Adding to the intrigue, The Carlyle Group recently disclosed a quarterly dividend. Shareholders of record as of Tuesday, August 15th received a $0.35 dividend on Wednesday, August 23rd. However, this announcement raised some eyebrows when considering the company’s dividend payout ratio of 123.89%, raising questions about its sustainability and potential impact on the overall health of the organization.

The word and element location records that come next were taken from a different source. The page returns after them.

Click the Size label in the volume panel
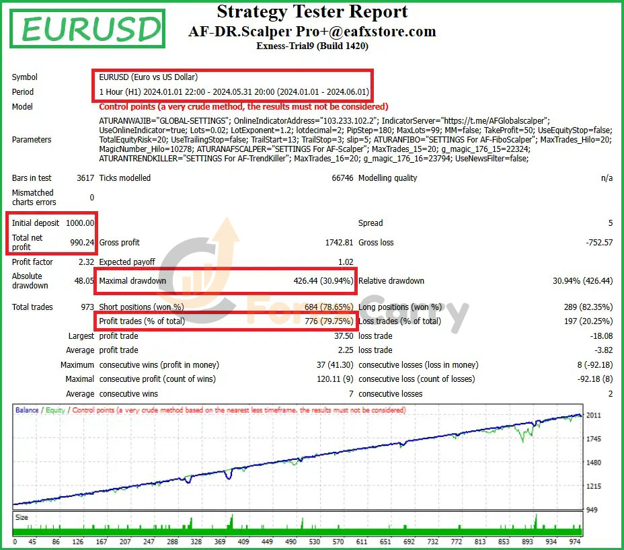Viewport: 624px width, 550px height. click(x=22, y=518)
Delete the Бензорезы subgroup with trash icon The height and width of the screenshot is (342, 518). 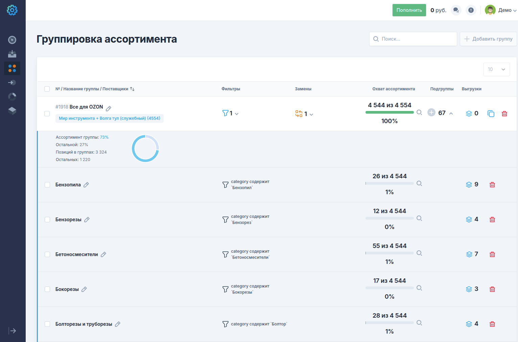(x=492, y=220)
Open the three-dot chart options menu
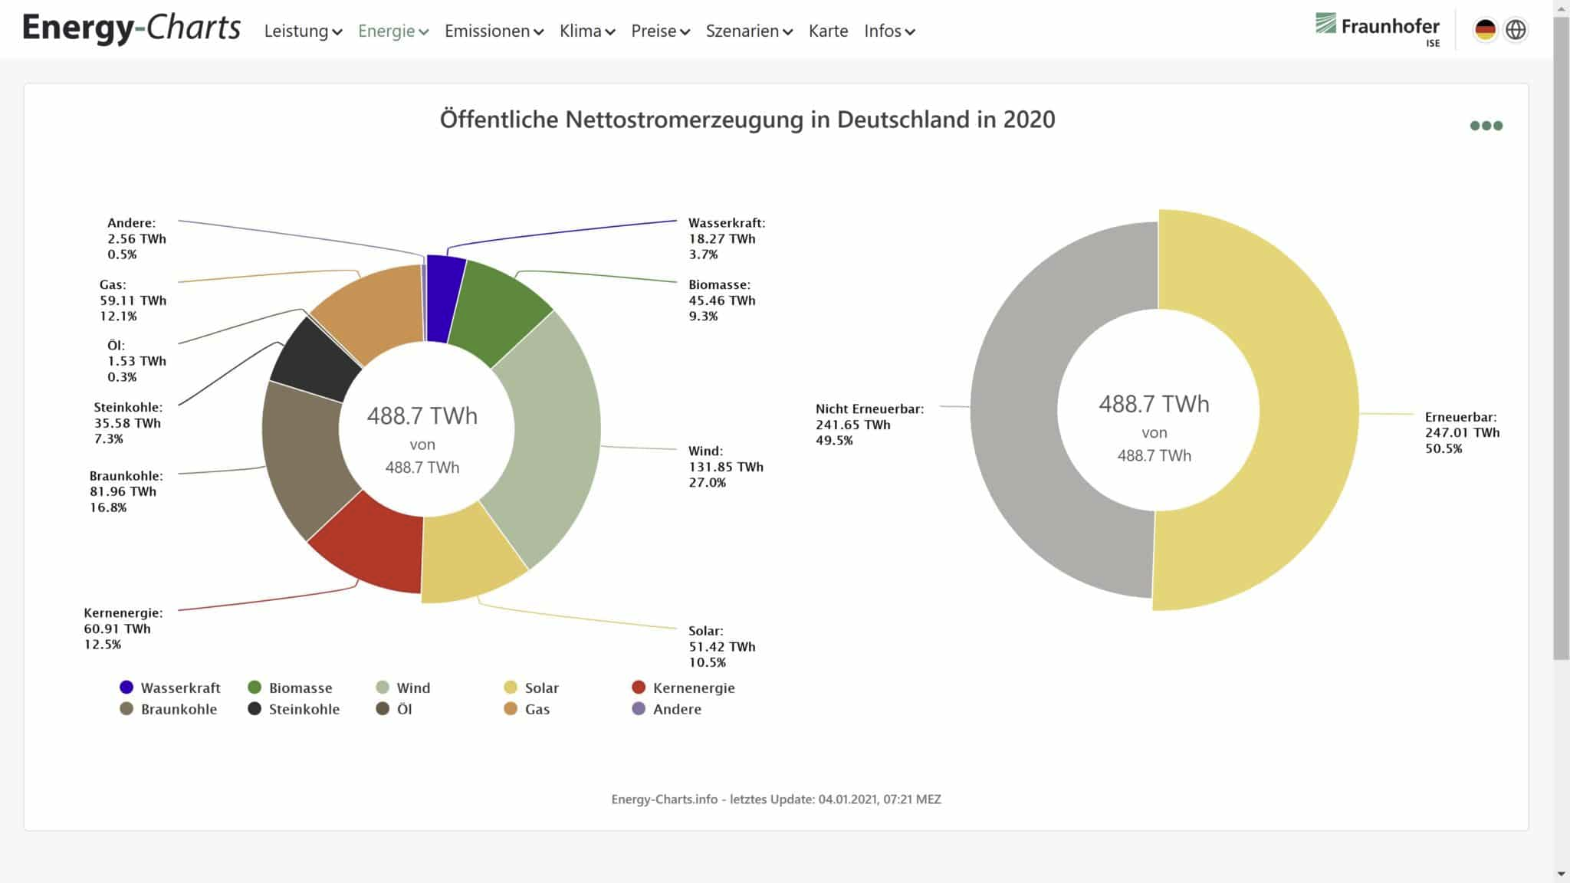Image resolution: width=1570 pixels, height=883 pixels. (1486, 126)
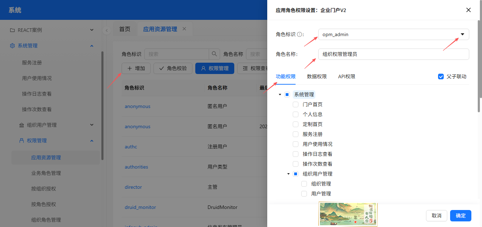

As we move forward into uncertain economic times, investors must navigate through the barrage of conflicting opinions surrounding stocks such as The Carlyle Group. While analysts’ reports can provide valuable insights into market trends and performance expectations, they often diverge due to individual perspectives and interpretations of available data. Therefore, investors are advised to exercise caution and carefully consider their risk appetite before making any investment decisions based solely on analyst reports.
In conclusion, The Carlyle Group has found itself embroiled in contradictory opinions from financial experts regarding its future outlook. With lowered price objectives and fluctuating ratings presented by various analysts, it becomes increasingly perplexing for investors attempting to determine the trajectory of CG’s share performance. As always in these situations, conducting thorough research and analysis remains paramount when making informed investment decisions in an ever-changing market environment.
Please note that this article is based on information available as of September 22nd, 2023 and may not reflect subsequent developments or updated evaluations by analysts.